Após o nascimento, Yana mamou por uma hora com pega perfeita, de livro didático. Depois de uma hora, ajudamos Tâmara a eliminar a placenta , que veio íntegra, amparando-a de cócoras. Pesamos e medimos Yana: 3,400kg; 51cm. Mais uma surpresa: a altura uterina sugeria um bebê bem menor. Se bem que a mãe dizia que ela não parecia se acomodar direito na barriga.. Olha aí o motivo. Acompanhei o curativo do umbigo, feito pela parteira, que conferiu o cordão umbilical.
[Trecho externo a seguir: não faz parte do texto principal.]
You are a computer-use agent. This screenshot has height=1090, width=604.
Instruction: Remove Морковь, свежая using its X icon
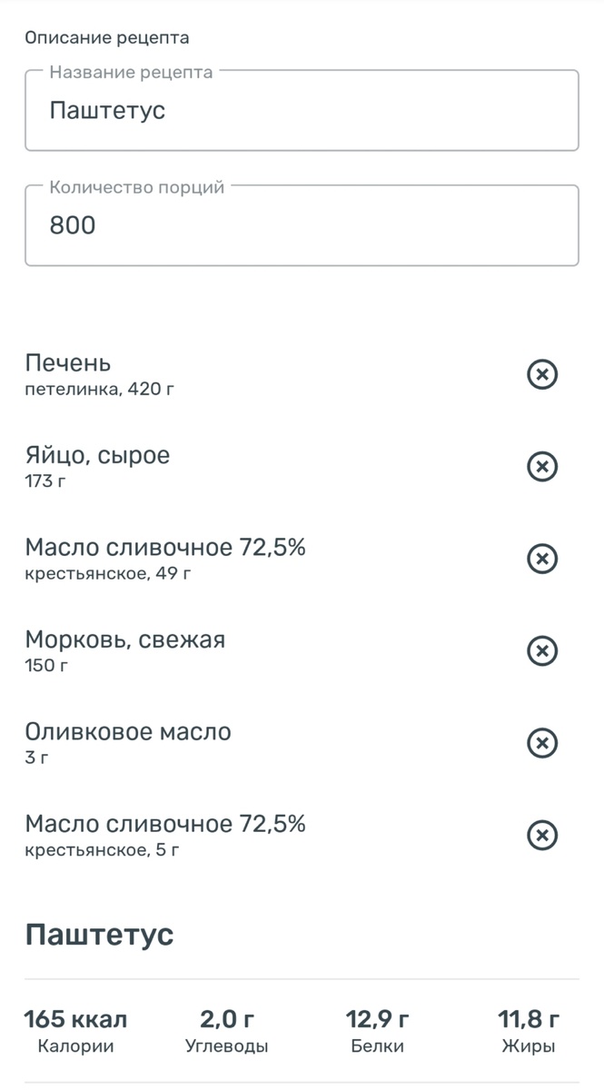point(542,650)
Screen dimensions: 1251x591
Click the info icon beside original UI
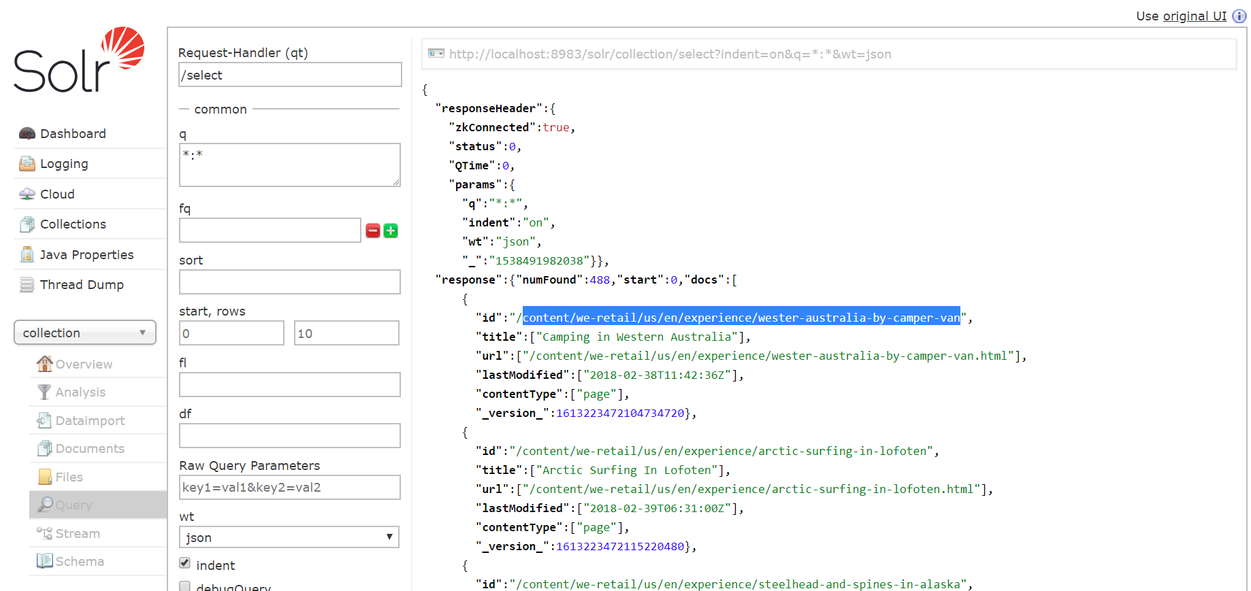point(1239,16)
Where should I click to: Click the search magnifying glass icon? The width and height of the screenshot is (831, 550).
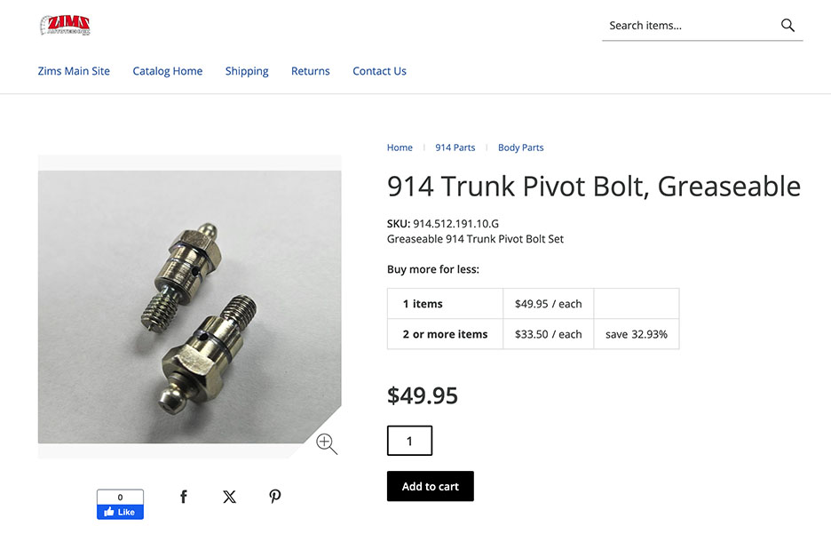click(787, 26)
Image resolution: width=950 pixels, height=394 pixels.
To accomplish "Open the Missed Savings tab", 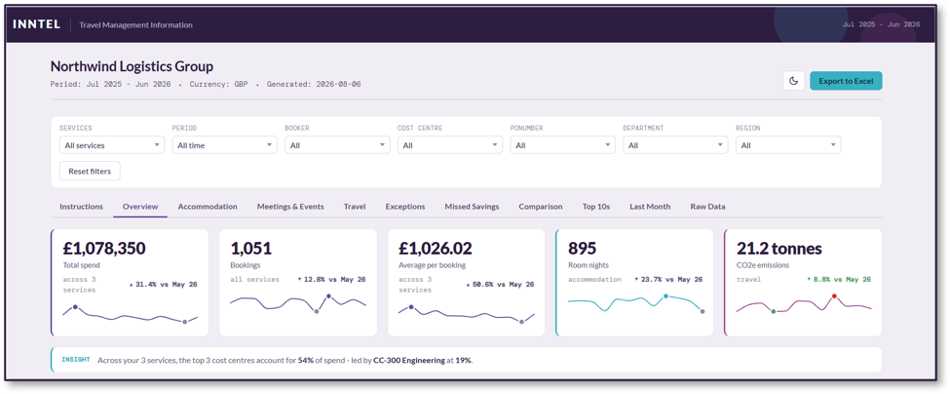I will 472,207.
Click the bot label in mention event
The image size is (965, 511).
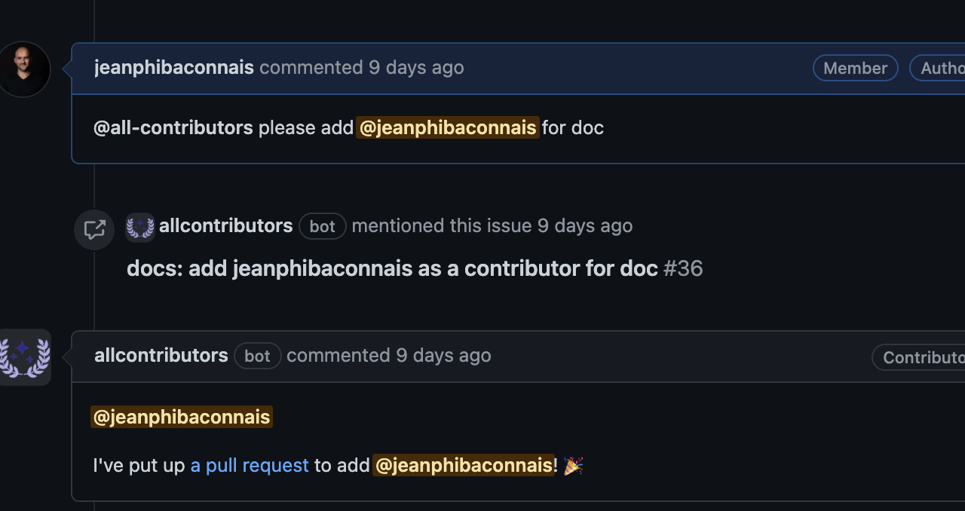tap(322, 227)
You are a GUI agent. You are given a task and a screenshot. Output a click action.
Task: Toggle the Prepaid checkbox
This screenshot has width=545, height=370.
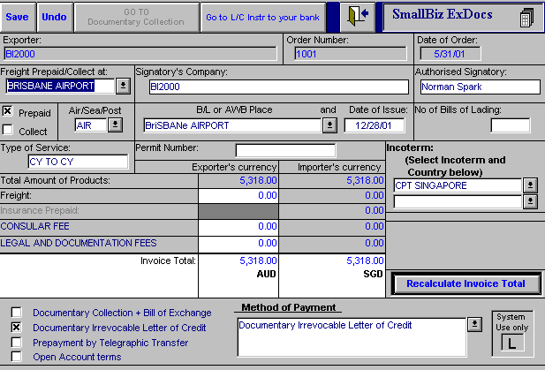pyautogui.click(x=8, y=112)
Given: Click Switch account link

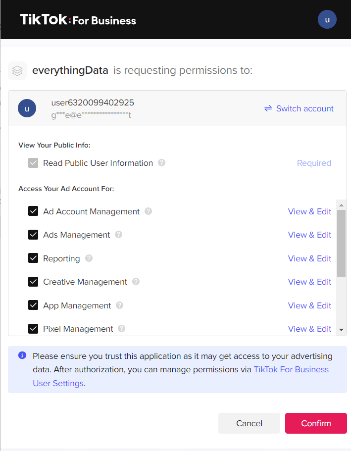Looking at the screenshot, I should pyautogui.click(x=299, y=108).
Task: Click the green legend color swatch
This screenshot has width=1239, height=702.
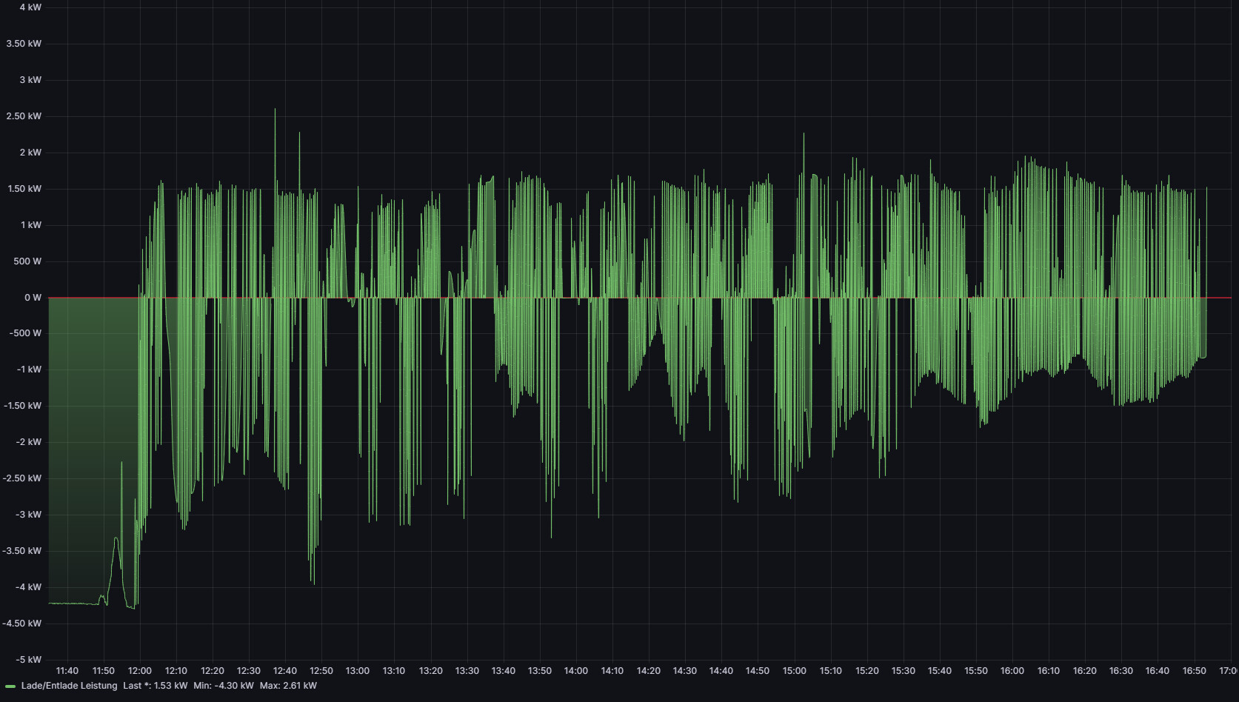Action: point(10,686)
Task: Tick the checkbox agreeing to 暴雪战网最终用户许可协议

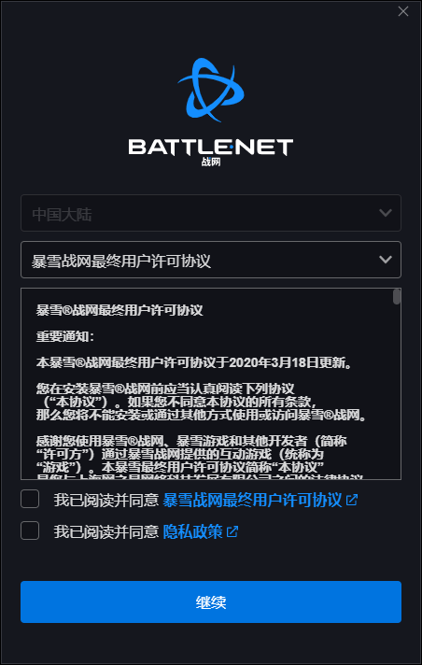Action: (30, 499)
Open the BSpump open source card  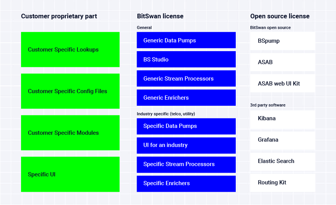point(283,41)
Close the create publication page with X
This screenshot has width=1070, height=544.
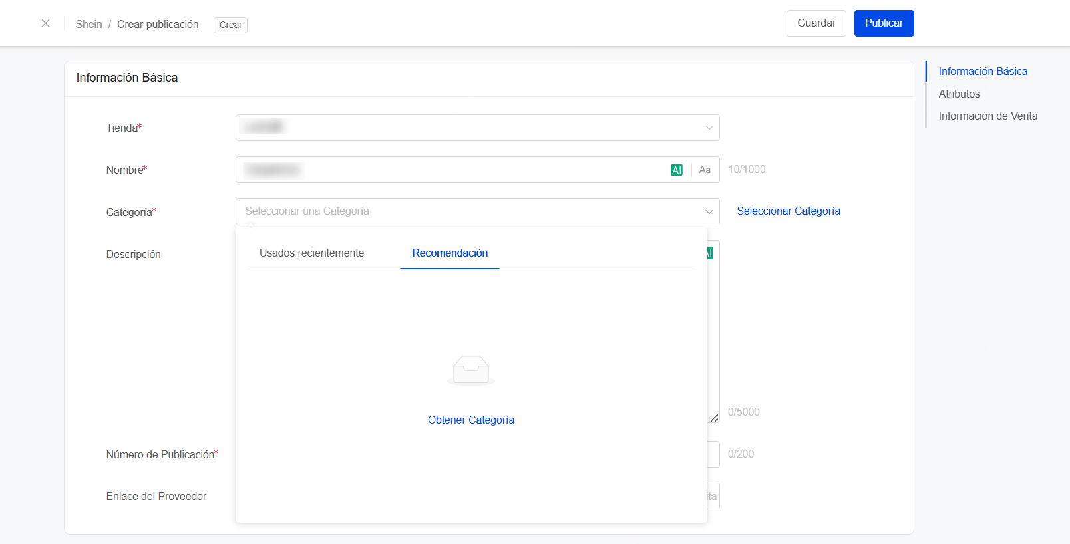(x=45, y=23)
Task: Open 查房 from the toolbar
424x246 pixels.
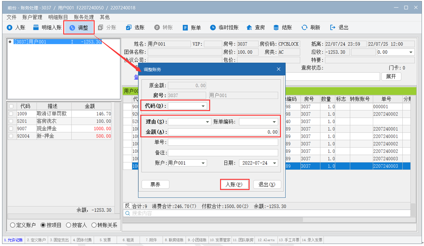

Ajudei o pai a dar o primeiro banho de Yana, no balde. Depois ele foi ajudar a parteira a cuidar de Tâmara. Eu fiquei cuidando daquela pessoinha tão esperta. Ela chupa dedo! Toda perfeitinha, linda!
Organizamos todo o quarto, a cama já estava arrumada e cheirosa quando Tâmara voltou do banho para tomar a sopa, com suco de uva e pão. Yana voltou a mamar quando a mãe terminou de comer. Já era quase noite e logo chegaram os pais de Tâmara, com a amiga e a outra filhinha dela. Uma festa! Eu e a parteira fomos saindo discretamente. O momento pertencia à família. Estava tudo muito bem.
Mais uma vez percebi que as pessoas e os seus processos, em especial os fisiológicos, têm o seu tempo. Não seguem padrões. Lembrando, o trabalho de parto transcorreu quase todo com contrações em intervalos de 20 minutos, aproximadamente. Não seguiu os padrões dos manuais de obstetrícia. A mãe estava muito mental, muito ligada? Talvez. Mas e se ela for assim? E se esse for o modo natural dela? Seria saudável tentar mudar esse jeito de ser? Seria possível mudar isso? Seria conveniente para quem? Estou concluindo, mais uma vez, que não dá para separar eventos biológicos, fisiológicos, da emoção, da história de vida da pessoa. Parece algo tão simples, tão natural. Mas a gente continua fragmentando e compartimentando tudo. Como é difícil deixar acontecer! Mesmo que mantenhamos uma vigia cuidadosa, como no caso de um trabalho de parto. Porém, é preciso dar tempo ao tempo. Dar tempo para mim. E dar tempo para mim é deixar que a minha ansiedade se vá. É ir para a cozinha fazer uma comidinha. É brincar com uma criança enquanto deixo alguém se acomodar com a minha presença. Às vezes sair discretamente quando a minha presença estiver inibindo, atrapalhando. Dar tempo para os outros. Para me permitir ser e permitir que as pessoas também sejam.
Na 1a visita pós-parto, 3° dia, após realizado a avaliação de Tâmara e Iana, observando o vínculo entre as duas, involução uterina e processo de amamentação, identificamos uma vibração familiar muito amorosa, com integração dos quatro de forma harmoniosa.
Artur não se cansava de expressar os sentimentos vivenciados durante todo o parto, referindo que ainda se mantinha sobre o efeito daquelas emoções, conforme seu próprio relato de experiência.